#### Цитируемый отрывок

За нашим столом: главный редактор журнала «Литературная Грузия» Заза Абзианидзе, главный редактор журнала «Кавказский акцент» Гамлет Зукакишвили; Александр Элисашвили, журналист, он представляет группу под названием «Тифлисские мастеровые», которая занимается защитой архитектурного наследия; философ Заза Шатиришвили, искусствовед Давид Андриадзе; эссеист, критик, автор нашего радио Юрий Вачнадзе.
Очевидно для человека со стороны, что существуют романтические образы Метехи, районов Авлабар и Сололаки. Но появились и такие фигуры, такие фактуры на городском пространстве, как стеклянный мост через Куру или Президентский дворец с его стеклянным куполом.
Но прежде чем мы поговорим об изменениях, назовите свое любимое место в Тбилиси, существующее или даже не существующее, или нелюбимое.

########

■ Задание A ■
Выведите дословно фрагмент разговора о Тбилиси, начиная со слов «За нашим столом: главный» и заканчивая словами «существующее, или нелюбимое.».
■ Задание B ■
В записях, начиная со строки с «Task: Click View Cart in header» и заканчивая строкой с «coord(1160,302)», замените «View Cart» на «Open Cart», больше ничего не меняя. Приведите только эти строки, без изображений.

#### Извлеченные данные

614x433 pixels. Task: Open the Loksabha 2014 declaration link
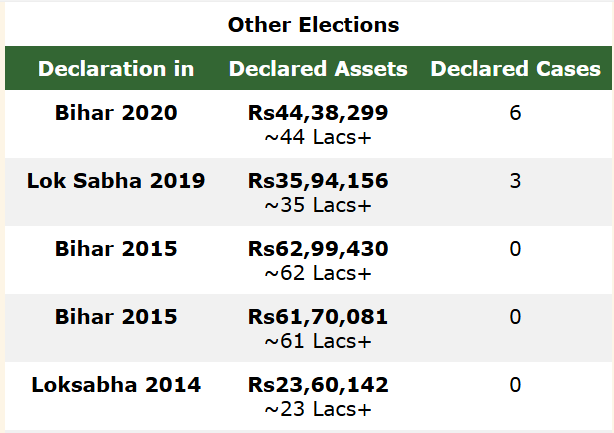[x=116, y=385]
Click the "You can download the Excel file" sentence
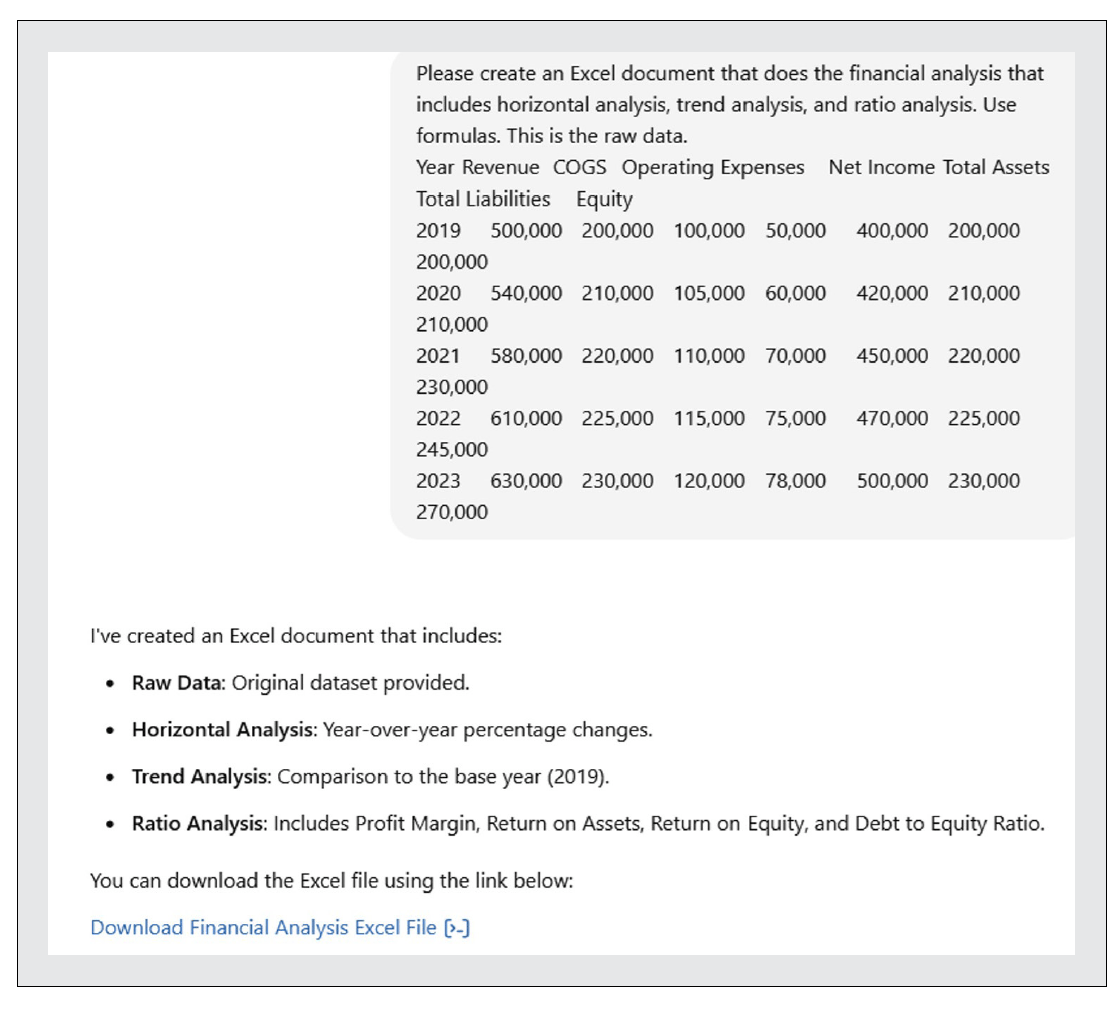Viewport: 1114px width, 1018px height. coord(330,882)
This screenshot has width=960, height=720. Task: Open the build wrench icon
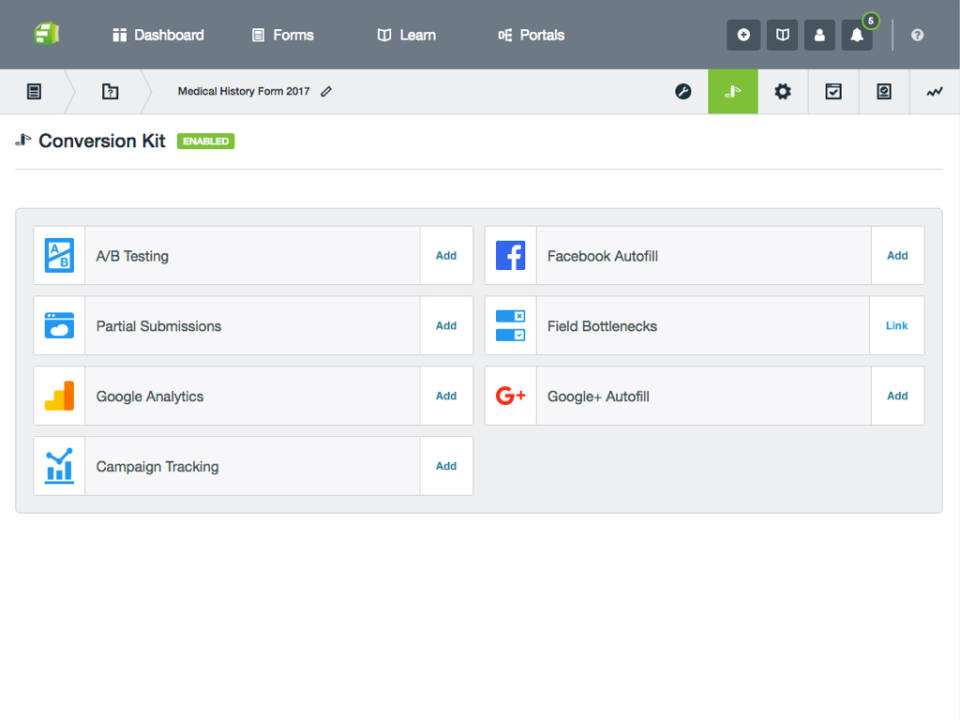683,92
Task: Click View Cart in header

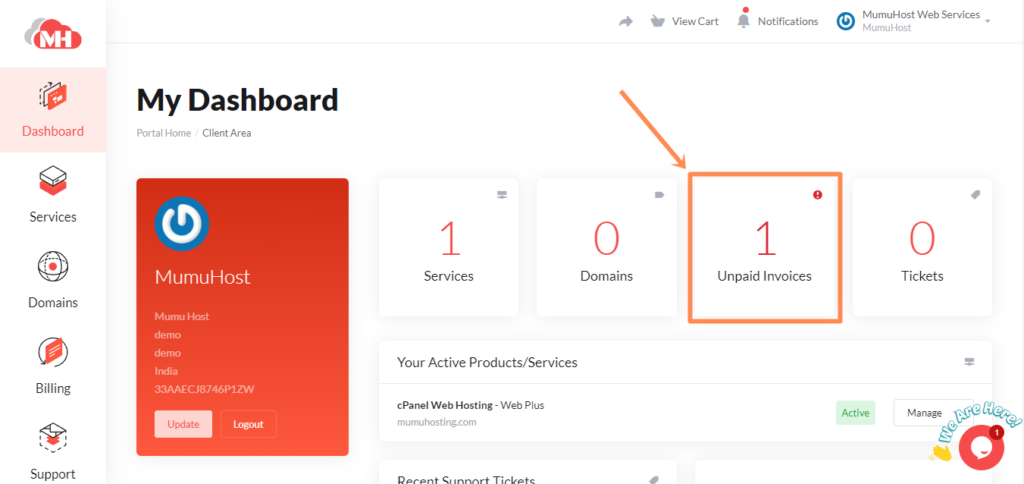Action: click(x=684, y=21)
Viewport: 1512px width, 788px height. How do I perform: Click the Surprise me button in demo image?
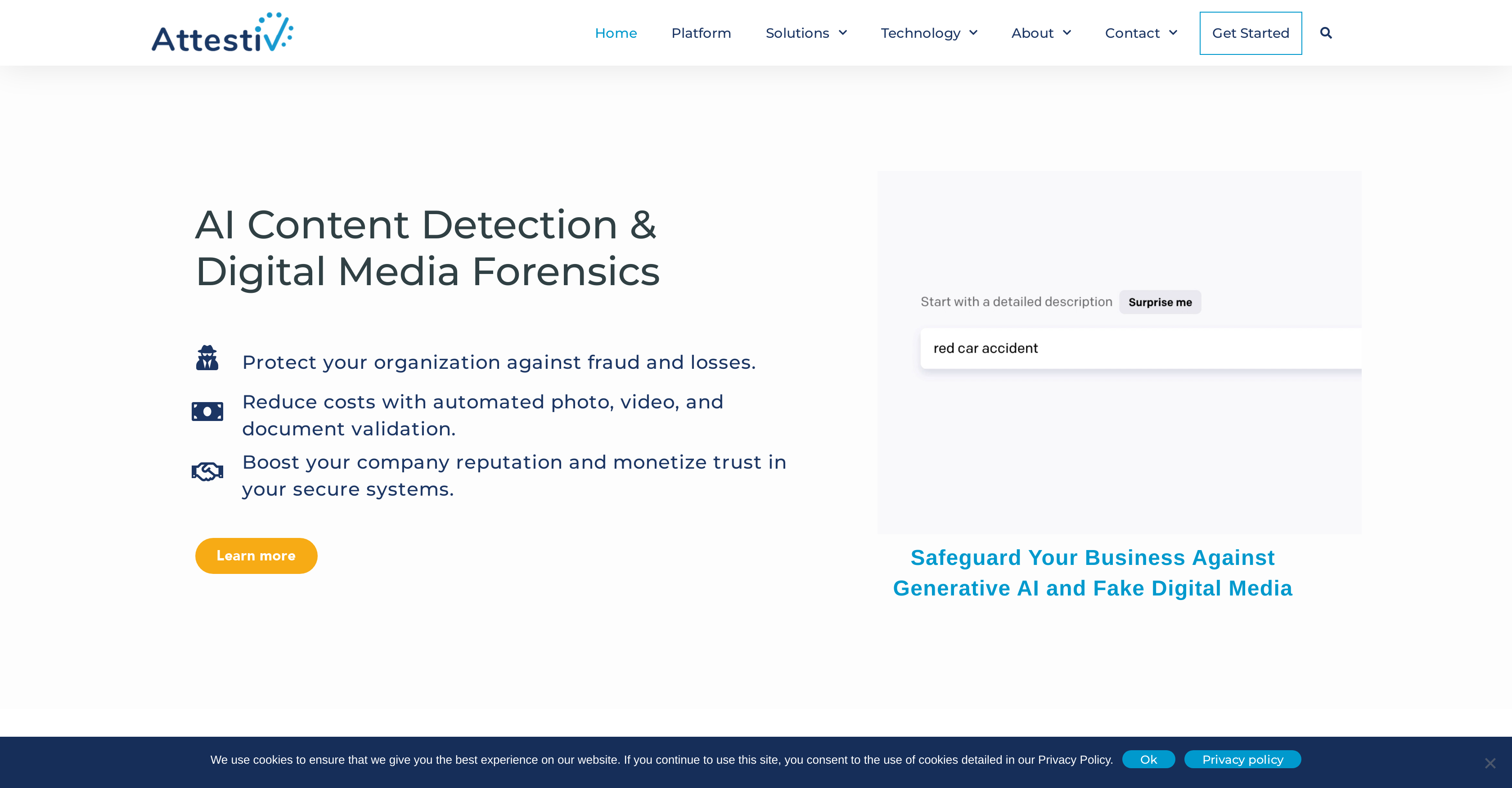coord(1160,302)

########
#### Извлеченные данные

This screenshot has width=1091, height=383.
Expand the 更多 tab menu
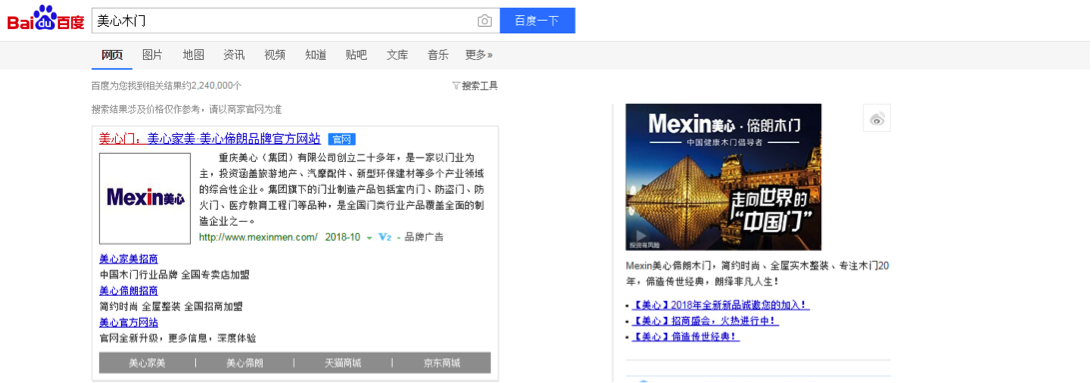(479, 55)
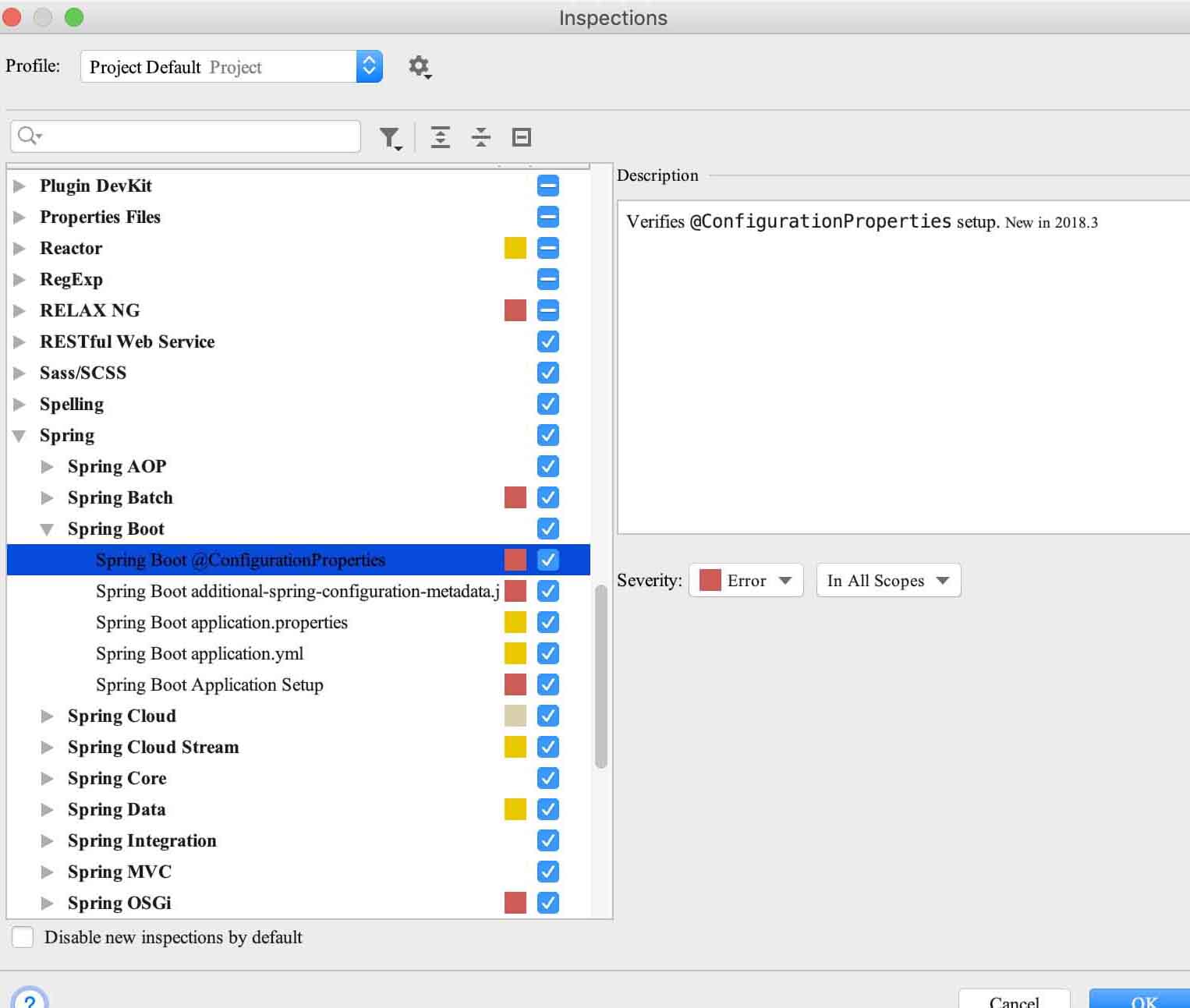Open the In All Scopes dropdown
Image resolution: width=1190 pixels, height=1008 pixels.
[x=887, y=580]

########

■ Правильный ответ A ■
За нашим столом: главный редактор журнала «Литературная Грузия» Заза Абзианидзе, главный редактор журнала «Кавказский акцент» Гамлет Зукакишвили; Александр Элисашвили, журналист, он представляет группу под названием «Тифлисские мастеровые», которая занимается защитой архитектурного наследия; философ Заза Шатиришвили, искусствовед Давид Андриадзе; эссеист, критик, автор нашего радио Юрий Вачнадзе.
Очевидно для человека со стороны, что существуют романтические образы Метехи, районов Авлабар и Сололаки. Но появились и такие фигуры, такие фактуры на городском пространстве, как стеклянный мост через Куру или Президентский дворец с его стеклянным куполом.
Но прежде чем мы поговорим об изменениях, назовите свое любимое место в Тбилиси, существующее или даже не существующее, или нелюбимое.

■ Правильный ответ B ■
Task: Click Open Cart in header

Action: click(x=684, y=21)
Viewport: 1512px width, 788px height. How do I perform: Click the Surprise me button in demo image?
coord(1160,302)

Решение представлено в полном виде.